3GPP unites seven of the world’s telecommunications standard development organisations to provide a stable environment in which to define the open standards underpinning current and future mobile cellular networks. With 3GPP’s quarterly plenary being hosted by Telstra in Melbourne on 9–14 September, the 3GPP leadership team agreed to extend their visit by a few days in order to exchange information with the ANZ community. A special government-only stream will be held on the morning of 17 September at MCEC, while an afternoon session will be open to members of industry, academia and other critical communications user organisations.
“Having this event in Melbourne on 17 September is a bit of a rarity,” said Kevin Flynn, 3GPP Marketing and Communications Officer. “Standards delegates tend to escape as soon as the [plenary] meeting closes … but with most delegates coming a long way for these 3GPP plenaries, we are grateful to have the opportunity to add this to the usual schedule.”
Representatives from 3GPP, ETSI and TCCA will be presenting on the current status and strategic direction for 3GPP systems through evolving generational features for a growing number of user communities. Progress on key topics such as mission-critical voice, data and video (MCX), Future Rail Mobile Communication Systems (FRMCS) and off-network capabilities will be reported, alongside details of the 3GPP plan for 5G, 5G-Advanced (including the current Release 19 standard) and future 6G work.
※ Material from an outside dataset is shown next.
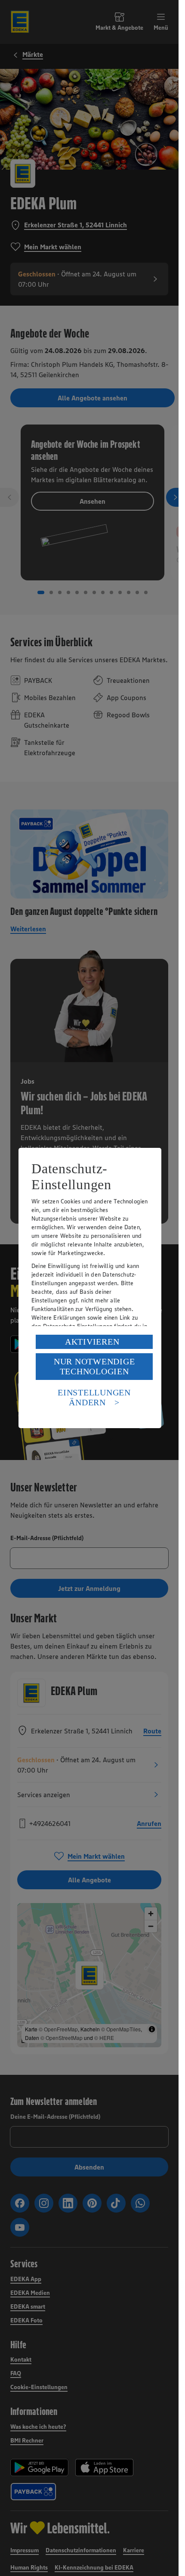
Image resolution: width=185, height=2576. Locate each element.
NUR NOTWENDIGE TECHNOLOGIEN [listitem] (94, 1366)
TCCA will meanwhile explain the work it is doing with the Global Certification Forum in building an MCX conformance, certification and interoperability testing regime to support the evolution of a multivendor end-to-end ecosystem.
“This is a rare opportunity for the ANZ community to understand the progress of the standards [and] the enhancements that are in progress; to provide feedback to the 3GPP leadership on user requirements and use cases; and to discuss openly the possibilities the work commencing on 6G may benefit future functionality enhancements,” said TCCA CEO Kevin Graham. “Understanding the standards evolution roadmap also allows ANZ industry to consider the market opportunities for academic curriculum, R&D and local product development of products and applications to have local and potentially international appeal.”
According to Graham, all stakeholders in critical communications will benefit from attending the event, including representatives from “network operators, regulatory bodies, the vendor community, systems integrators, consultants and vendor channel partners serving business and mission-critical user organisations, emergency services, public safety, rail, transport, utilities, energy, oil, gas and mining”. Flynn added that the 3GPP team hopes to meet a variety of standards users and experts, claiming the most valuable part of the event “may come from the Q&A and the offline discussions”.
“We have our top leadership in Melbourne, so I do hope that we can shine a light on the 5G work and the plans for the next generation,” he said.